UK Higher education and Science minister Jo Johnson said Thursday: "It is business as usual for Horizon 2020. I would be concerned about any discrimination against UK participants and am in close touch with (EU science) Commissioner Moedas on these issues.

"But the prospect of Brexit inevitably poses new challenges, at a time when research itself is becoming more collaborative, and more global. Our task now is to chart a course that protects the UK’s status as a full-spectrum scientific power."

Association agreements

While Horizon 2020 funding is open to non-EU members under specially negotiated agreements, these are conditional upon the free movement of people between that country and other EU countries. British voters’ opposition to free movement was one of the issues that led to the referendum outcome to leave the EU.

The terms of association differ slightly by country. However, associate members do not have a role in the negotiations that shape EU research funding. Third countries can also benefit from research funding.
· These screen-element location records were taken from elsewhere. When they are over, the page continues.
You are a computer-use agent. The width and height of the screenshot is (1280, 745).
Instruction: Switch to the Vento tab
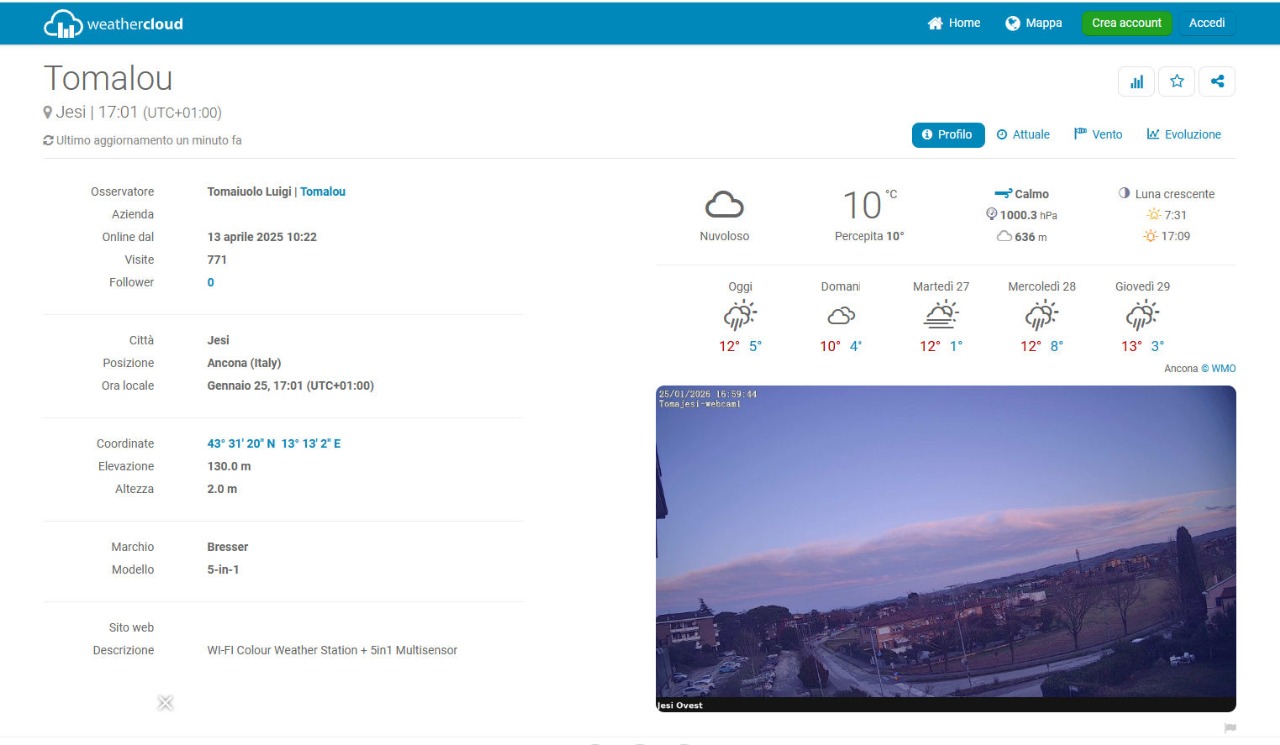1098,135
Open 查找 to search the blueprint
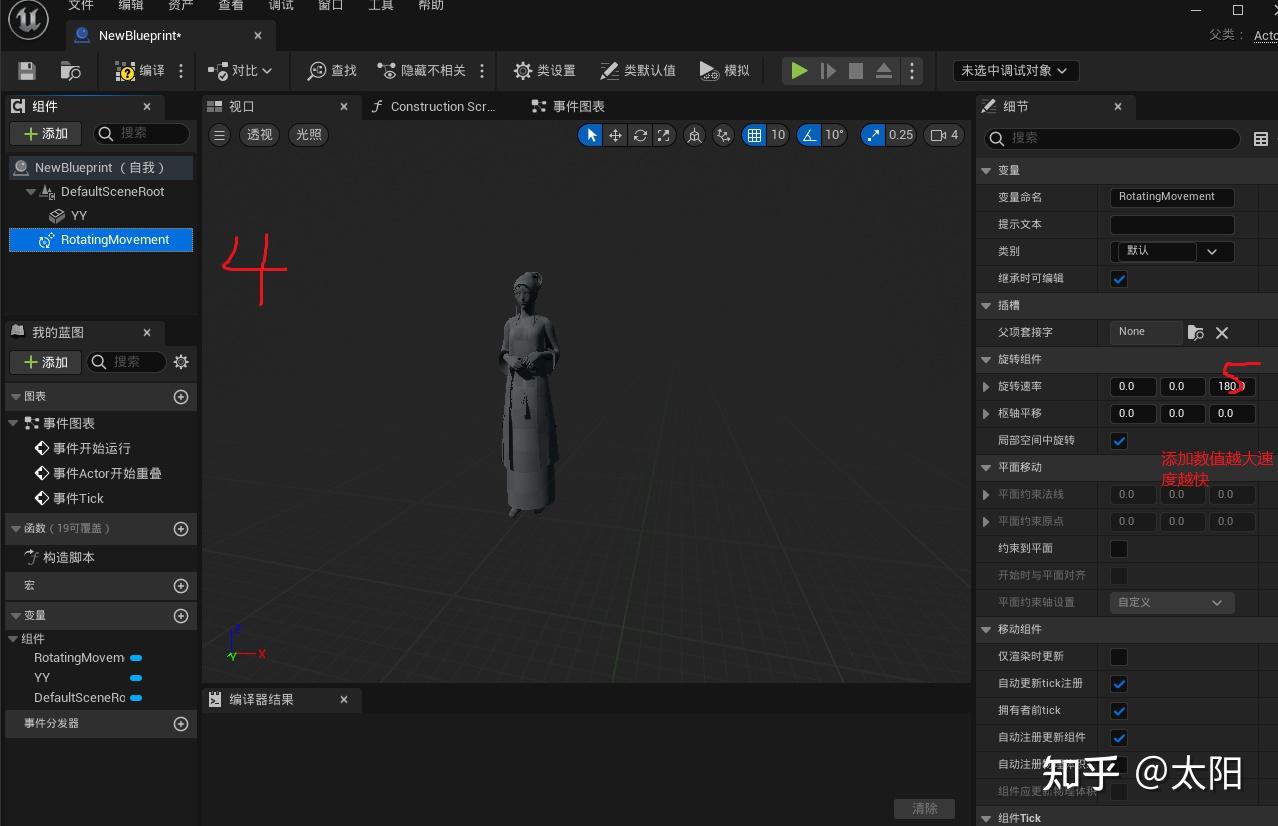The height and width of the screenshot is (826, 1278). pos(330,70)
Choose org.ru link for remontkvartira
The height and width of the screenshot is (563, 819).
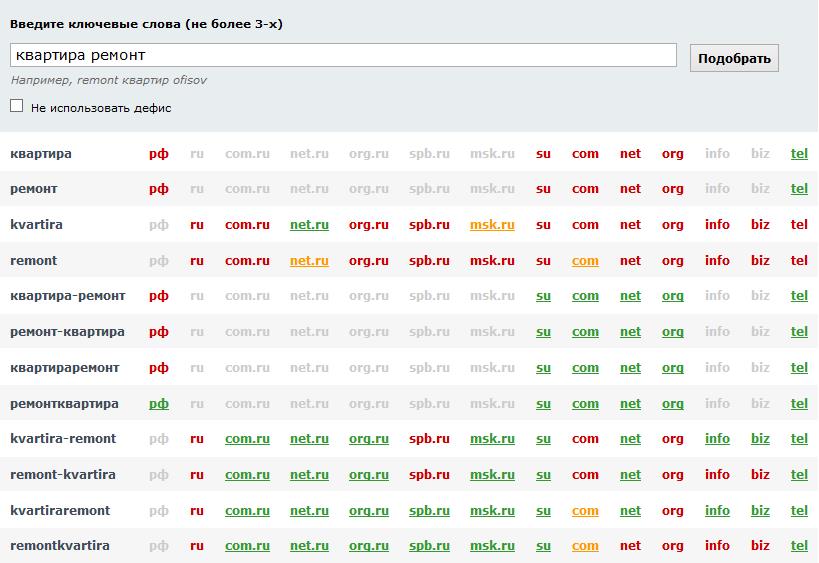click(368, 546)
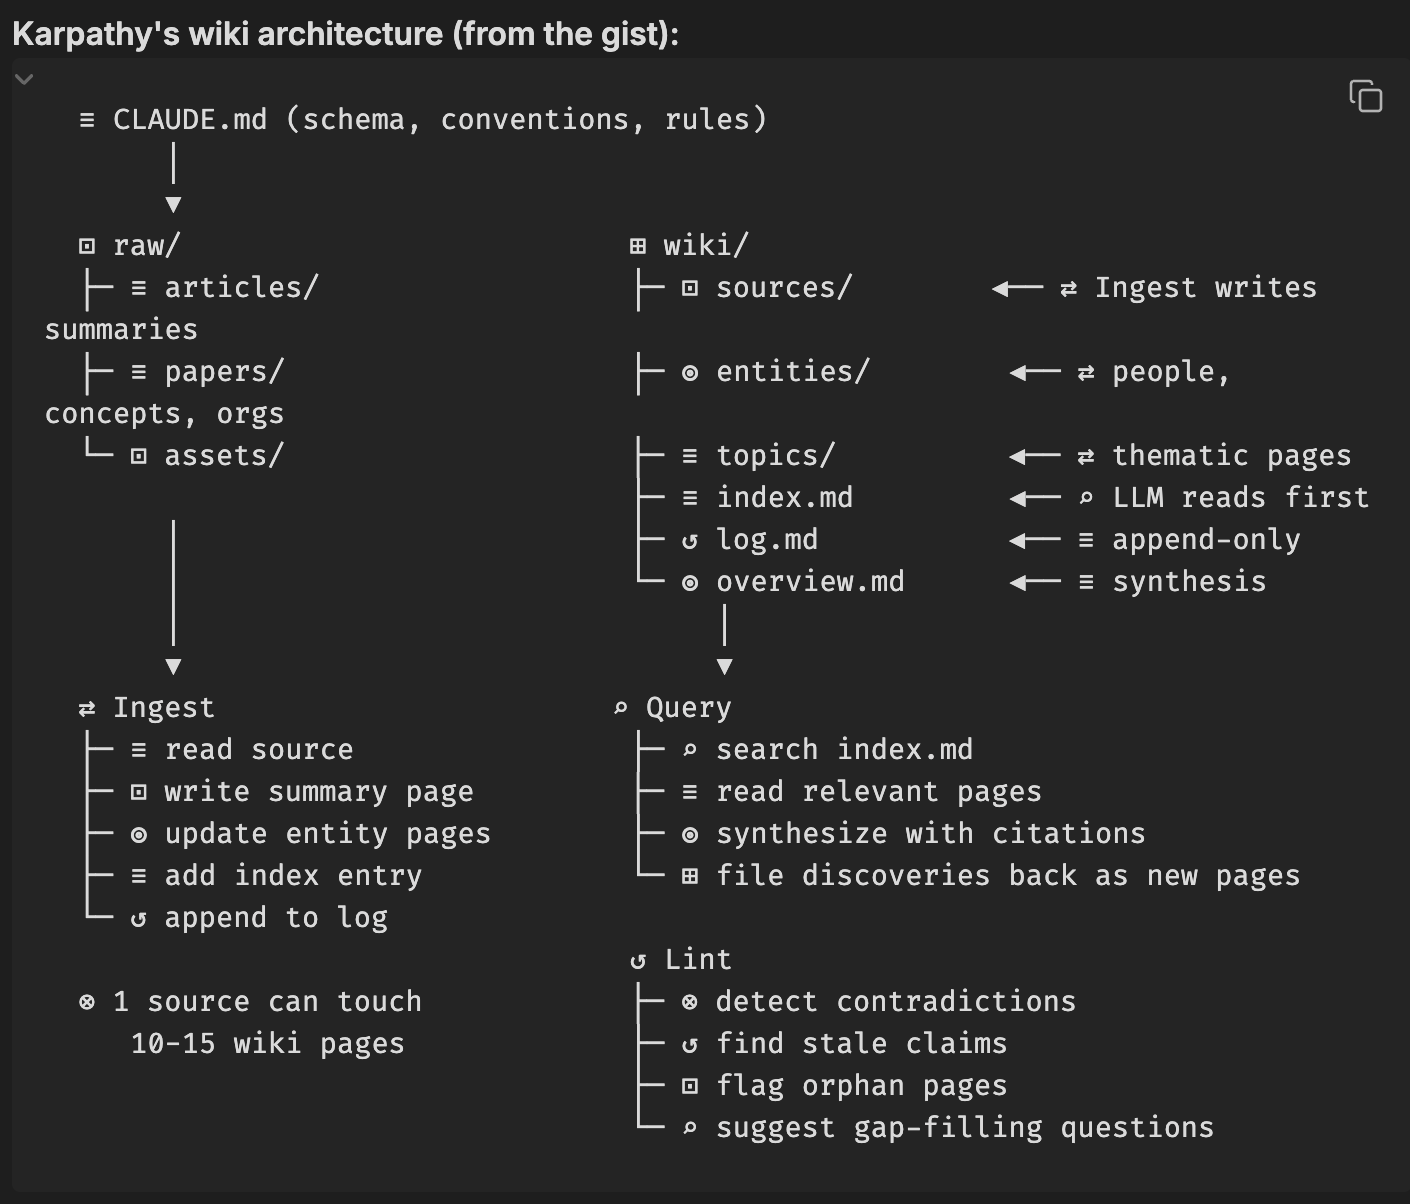This screenshot has height=1204, width=1410.
Task: Select the arrows icon beside Ingest
Action: pyautogui.click(x=86, y=707)
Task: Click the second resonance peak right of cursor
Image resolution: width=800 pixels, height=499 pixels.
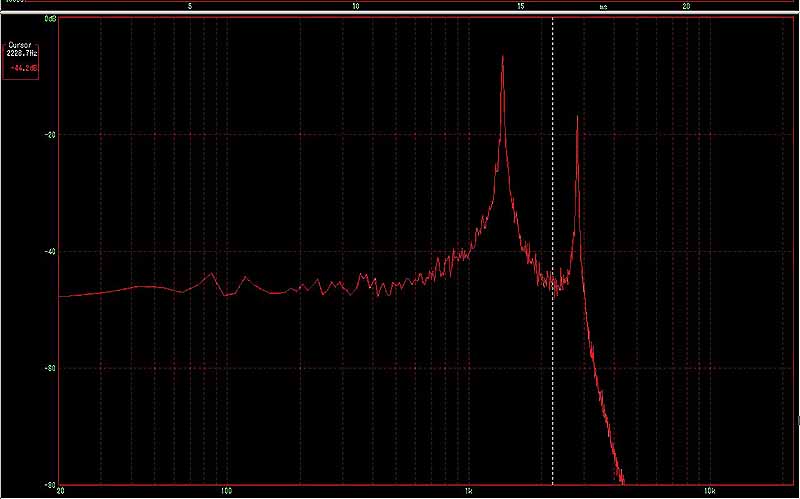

UK universities are by far the most successful in attracting such funding, taking 71% of the total funds awarded to the UK during the Seventh Framework Programme, which preceded Horizon 2020. UK businesses attracted 18% of the funds, according to the Royal Society, Britain’s national science academy.

Difficult times

The referendum outcome comes at a difficult time for EU research, with Switzerland, another strong research power and partial associate member of Horizon 2020, so far unable to reach agreement with the EU over the terms of its participation.

Switzerland’s continued participation is contingent on accepting free movement of people between Switzerland and the EU, in question since its anti-immigration referendum of 2014. But any hope of meeting the February 2017 deadline, when its current partial association agreement expires, has receded with the EU tied up with the fallout from Brexit, Swiss sources said.

This article was amended on 30 June to include comments by Jo Johnson.